▸ **Text section**:
Single by Maluma

from the album F.A.M.E.
- Language: Spanish
- English title: "Happy the 4 of Us"
- Released: 21 April 2017
- Genre: Latin pop; reggaeton;
- Length: 3:50
- Label: Sony Latin
- Songwriters: Mario Cáseres; Kevin Jiménez; Bryan Lezcano; Juan Luis Londoño Arias; Eli Palacios; Servando Primera; Stiven Rojas; Andrés Uribe;
- Producer: Rude Boyz

Maluma singles chronology
| "Me Llamas (Remix)" (2016) | "Felices los 4" (2017) | "Vivo Pensando en Tí" (2017) |

Music video
- "Felices los 4" on YouTube

Salsa version cover

Marc Anthony singles chronology
| "Olvídame y Pega la Vuelta" (2016) | "Felices los 4" (Salsa version) (2017) | "Almost Like Praying" (2017) |

Music video
- "Felices los 4" (Salsa Version) on YouTube

= Felices los 4 =

2017 song by Maluma

"Felices los 4" is a song by Colombian singer Maluma from his third studio album, F.A.M.E. (2018). It was released by Sony Music Latin on 21 April 2017. The track was written by Maluma, Servando Primera, Mario Cáceres and Miky La Sensa, and produced by Rude Boyz. A salsa version of the song featuring American singer Marc Anthony and produced by Sergio George was released on 7 July 2017. "Felices los 4" became Maluma's first single as lead artist to appear on the US Billboard Hot 100, where it charted for 20 weeks and peaked at number 48.

==Music video==
Directed by Jessy Terrero, the accompanying music video follows a love triangle between Maluma, a married woman played by actress and model Natalia Barulich and her husband, portrayed by Wilmer Valderrama. On 5 May 2017, the singer received a Vevo certification because the video became the most watched Latin video worldwide within its first 24 hours.

▸ **Work to do**: Shorten the paragraph in the text on "Felices los 4" that begins "Directed by Jessy Terrero" into a brief list of its main facts. The material has no connection to the text on "Felices los 4".

▸ **Material provided**:
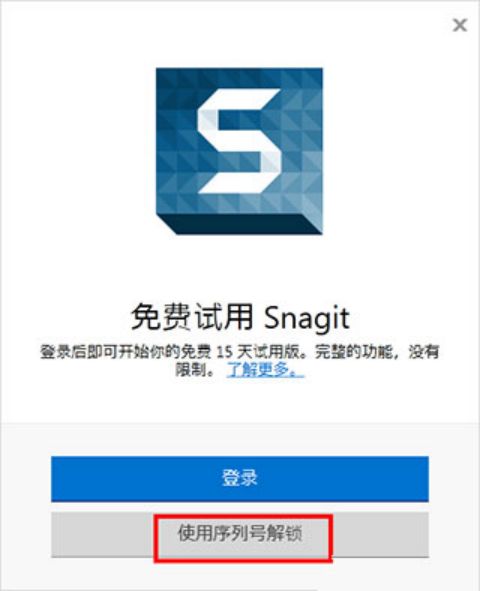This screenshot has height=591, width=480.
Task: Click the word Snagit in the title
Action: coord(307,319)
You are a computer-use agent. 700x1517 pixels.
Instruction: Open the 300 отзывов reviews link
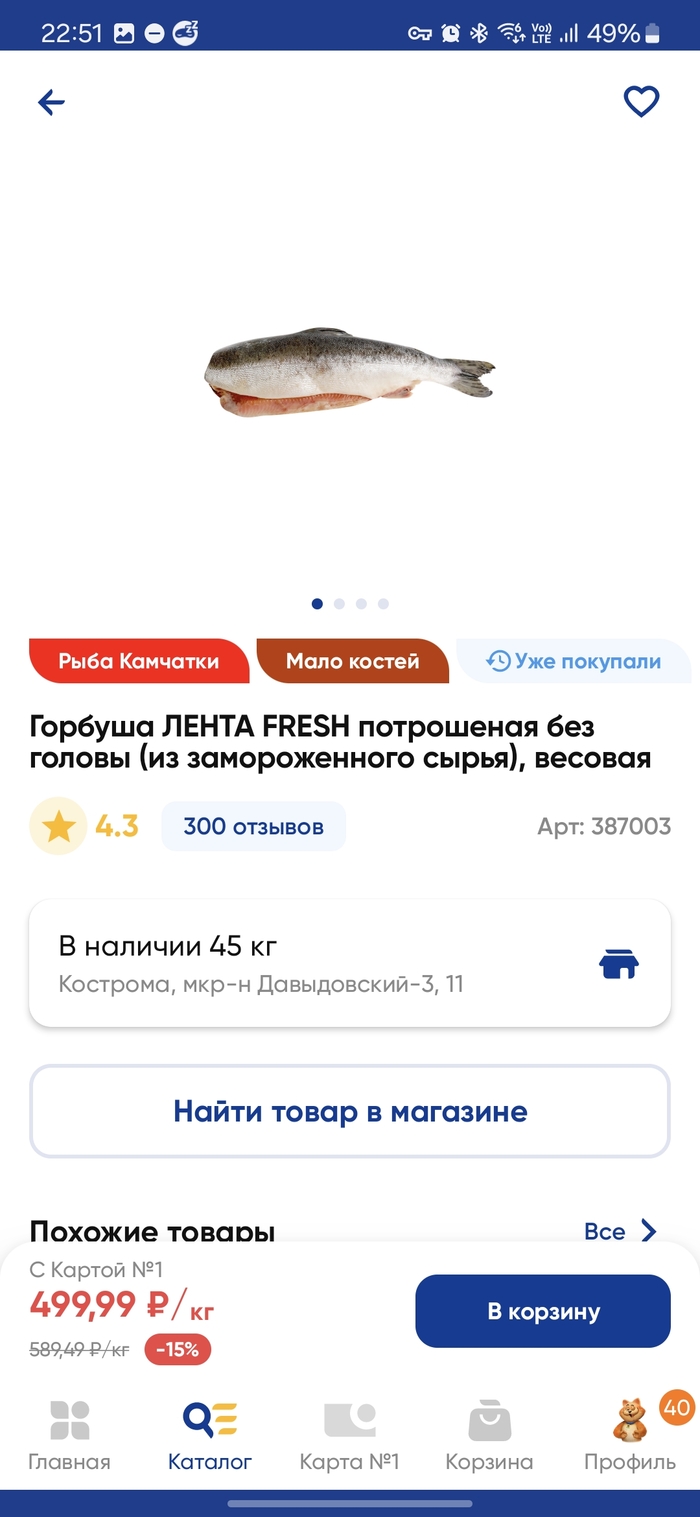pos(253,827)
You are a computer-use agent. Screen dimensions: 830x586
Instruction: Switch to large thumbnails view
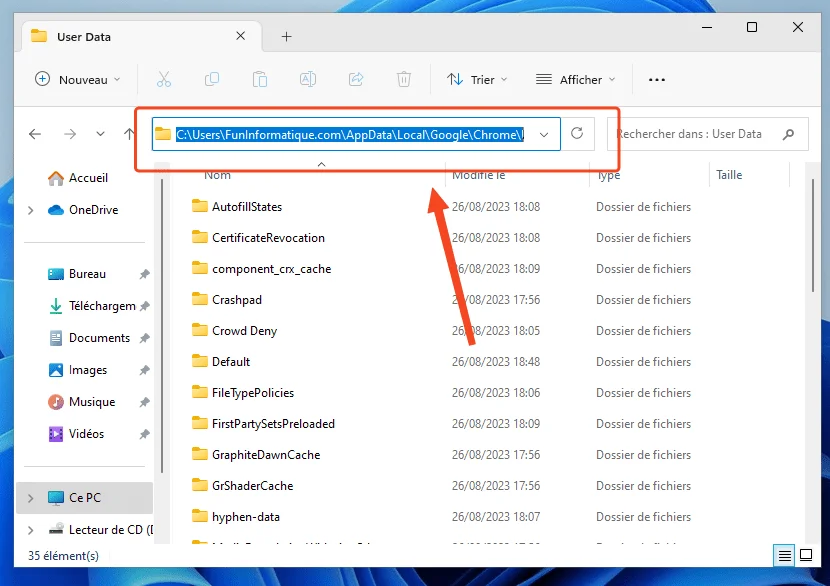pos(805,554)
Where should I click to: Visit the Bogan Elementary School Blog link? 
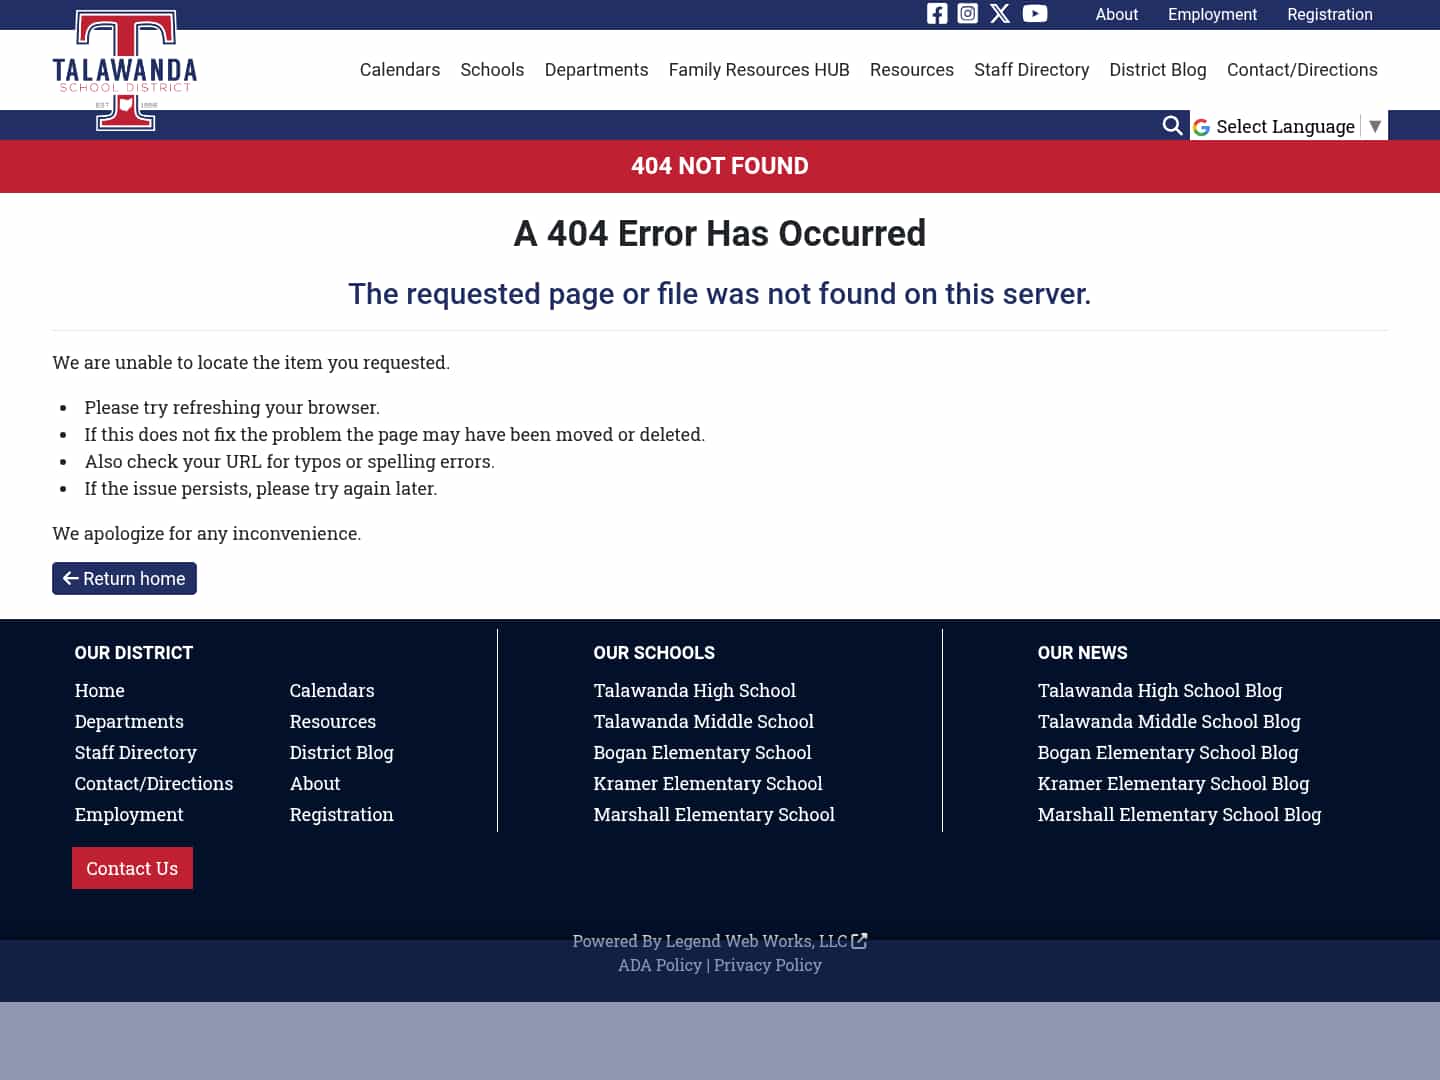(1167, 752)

▸ **Result for this task**:
- Director: Jessy Terrero
- Story: a love triangle between Maluma, a married woman played by Natalia Barulich, and her husband, played by Wilmer Valderrama
- Milestone: on 5 May 2017, Maluma received a Vevo certification because the video became the most watched Latin video worldwide within its first 24 hours